Bike event marketing made easy
Here’s how to promote your event in simple, bike-sized chunks.
At 42group summer = cycling. We love cycling in all its forms at 42group, and have worked with events like the Tour of Britain and the Bristol Grand Prix, as well as a whole host of business, brands and charities looking to become involved and associated with all things two-wheeled.
British cycling is going from strength to strength and the market is growing, but that doesn’t mean getting a piece of the action is easy. The sportive, race and cycle event space is crowded, with Scotland’s Etape Royale the latest casualty, citing ‘uncertain financial times’ as the reason.
If you’re looking for some advice on how to promote your cycling event then clip yourself in. Here are our tips for cycling marketing success:
It’s all about content
A race is an event, so promotion is all about PR, right? Wrong – it’s all about content.
PR performs a valuable function, it can get you valuable exposure in the media and it can make sponsors feel an awful lot happier but as a cyclist at 6pm on a sunny day you’re not going to be watching the TV, you’ll be on your bike.
Our approach is to create multi-platform content that covers social and traditional media. These are our stock pieces of content. We also flow through stuff as and when we can, whether it’s a snapshot of a ride or a chat with a follower we advise our clients to keep content bright, lively, regular and timely.
That means creating, posting and curating content at all hours of the day, not between 9am and 5pm on weekdays.
Capture a case study (but don’t call it that)
In 2016 we developed a series of case studies for the Bristol Grand Prix that helped to highlight the benefits of cycling. It also happened to involve one of the race’s biggest and most high profile partners: Avon and Somerset Police.
A case study or two can help to tell a story that other content can’t, it brings it to life. We’re currently working on some celebrity case studies for a client to help them gain exposure in a low-pressure way, and know that these will cut through the traditional forms of content.
People love stories, so tell them.
Lights, Camera, Action
Whether you take good pictures or bad pictures, just take them. Every social post should (if possible) have a picture and a purpose. Films are even better if you can capture them.
Not much more to say on this one.
Change up the CTA
Every social post should have a point, but you can’t keep making the same one or you’ll end up as derided as Theresa May and as ignored as Nick Clegg at a student union party.

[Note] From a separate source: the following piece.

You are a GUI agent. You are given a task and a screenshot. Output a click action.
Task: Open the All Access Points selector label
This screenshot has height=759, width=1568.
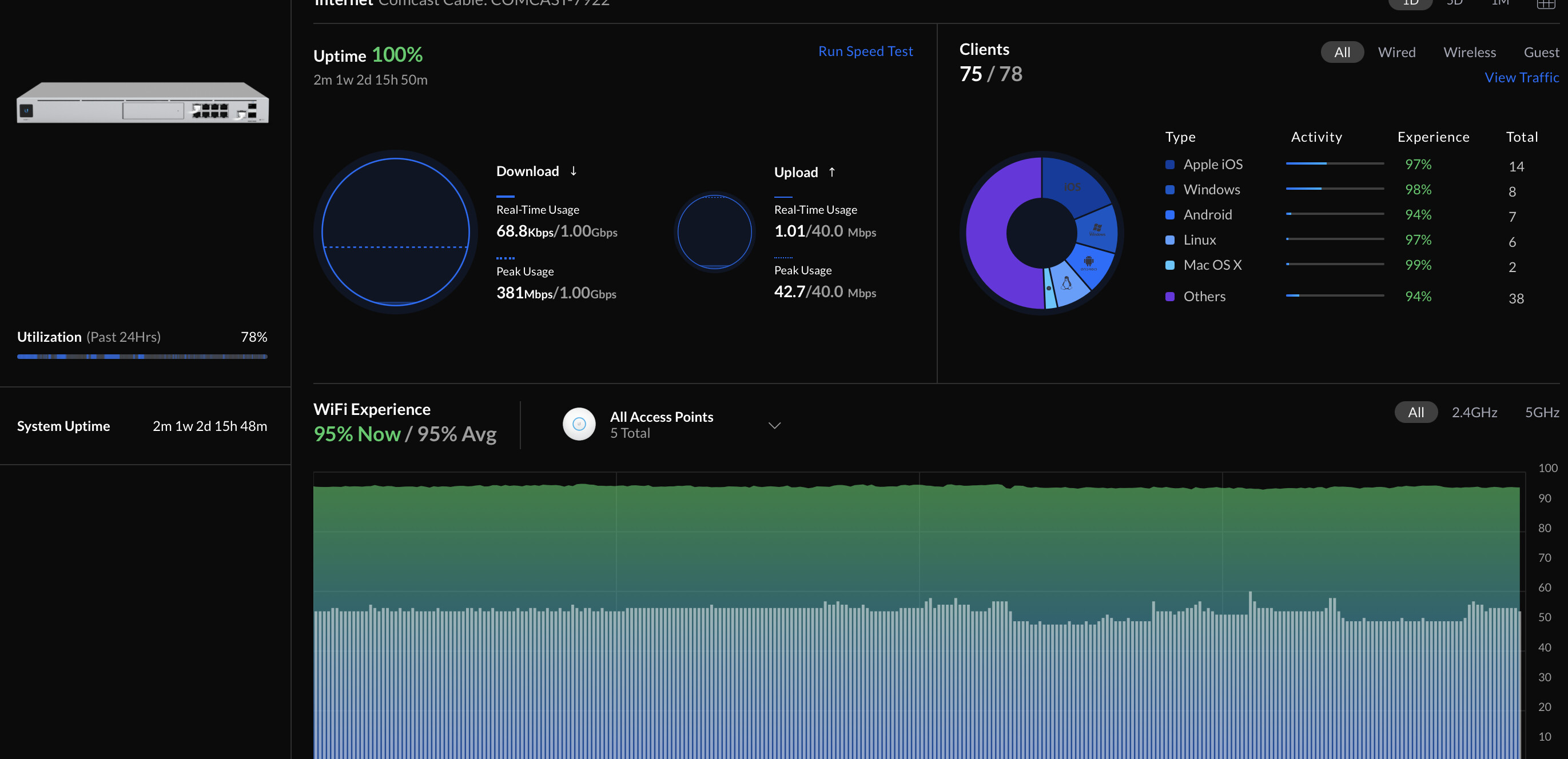click(x=661, y=417)
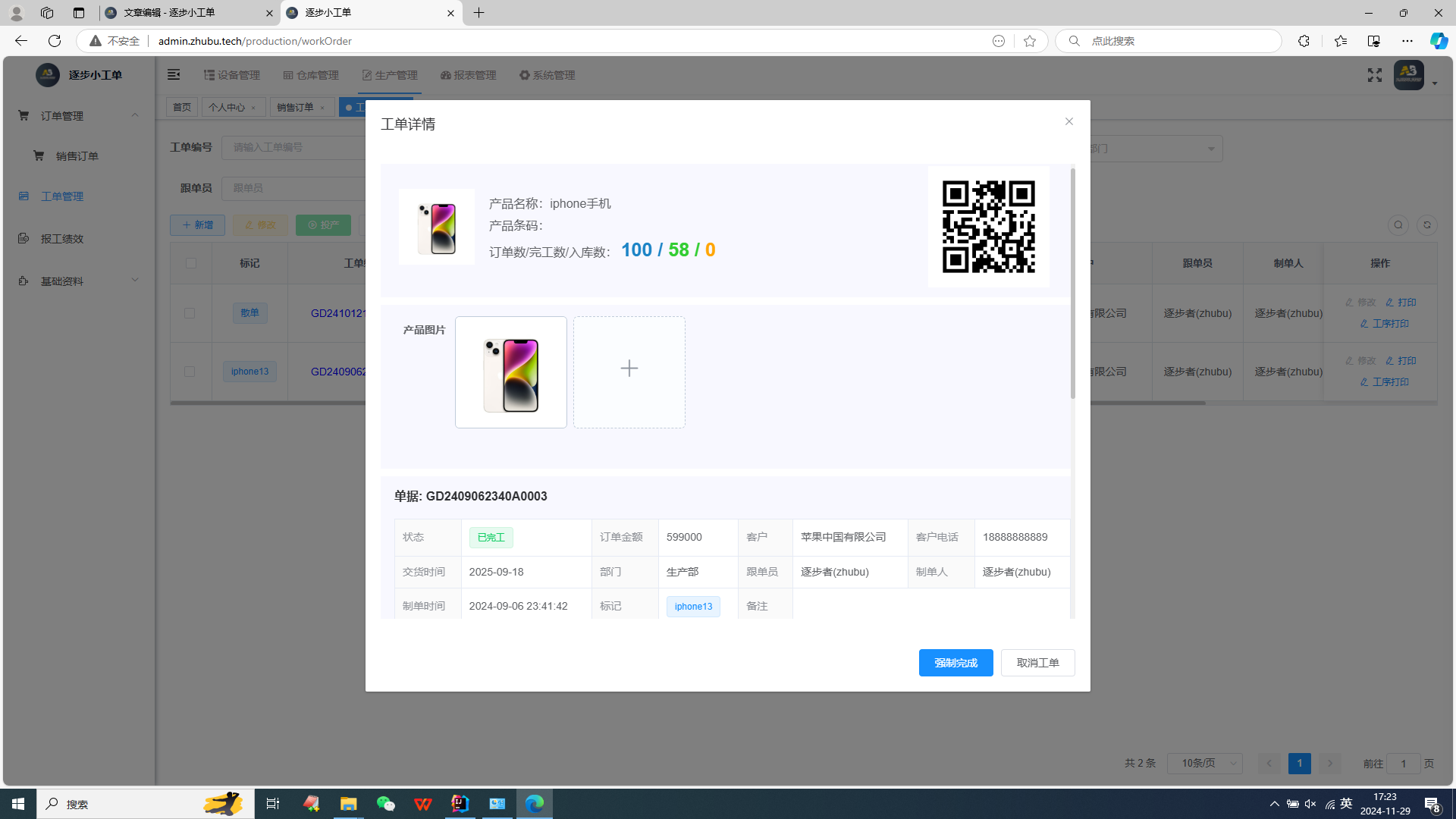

Change up social feeds and content plans to manage multiple calls-to-action. Switch them regularly, and promote different aspects of your race.
Support your LBS
Local bike shops are the social hubs of the cycling community, so don’t ignore them.
Take POS material to your bike shops and make friends with them. If you can afford it buy something too. You may end up with 485 tyre levers or tomato sauce flavoured energy gels, but you’ll have a lot more friends too – and friends that matter.
Press the flesh
You can’t promote your event at arm’s length you need to get out there and chat to as many people as you can. If you think a stakeholder is a colloquial term for a plate, you need to think again.
As an organiser you’ll need to speak to as many people as you can about your event. Social events, business mixers, development events, they’re all useful. It’s all about networking.
There’s a lot more to running a race, but you knew that already. If it sounds like a lot of hard work, it is – but get it right and it’s amazing.